A simple wrapper for the Poppler PDF lib for Golang.
This go module exports a limited subset of Popplers functions, specifically only those needed to extract text from PDFs.
It drops support for images in favor of also dropping the libcairo
dependency.
In order to use this module you need to install two packages. In Debian/Ubuntu this is done by:
# Debian-based OS
apt-get install libpoppler-glib-dev
go get github.com/johbar/go-poppler
This is a fork of timsat/go-poppler which is derived of cheggaaa/go-poppler.
This fork fixes a couple of memory leaks that the upstream libs included.
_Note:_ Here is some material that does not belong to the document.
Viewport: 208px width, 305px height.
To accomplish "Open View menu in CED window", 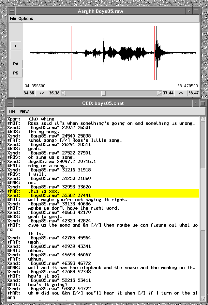I will click(x=24, y=111).
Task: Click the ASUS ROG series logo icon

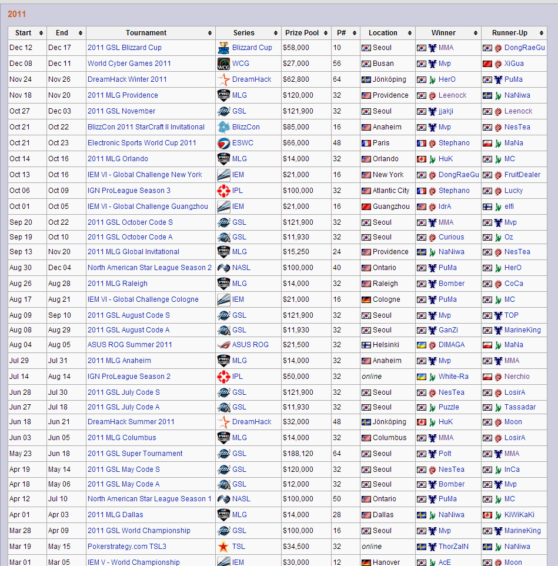Action: pos(223,345)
In addition it uses finalizers as a safeguard against memory leaks.
This enables you not to call document.Close()
and page.Close()
but let the GC do the clean-up work instead.
This might add a significant memory overhead in long-running high-throughput processes (like a web service or batch processor), when a lot of Poppler objects in unmanaged/off-heap memory are being created. They are evicted by the finalizer but the GC might run too late to prevent a OOM as it doesn't take these into account when it schedules the next cycle.
One advantage of relying on finalizes solely might be an improved CPU utilization because they run on their own goroutine. So your main routine doesn't need to handle the clean-up. (But you can achieve this in many other ways, I guess, e.g. by writing your own goroutine and using channels.)
Tl;dr: Be careful when relying on finalizers; do some (load) tests and watch your RAM!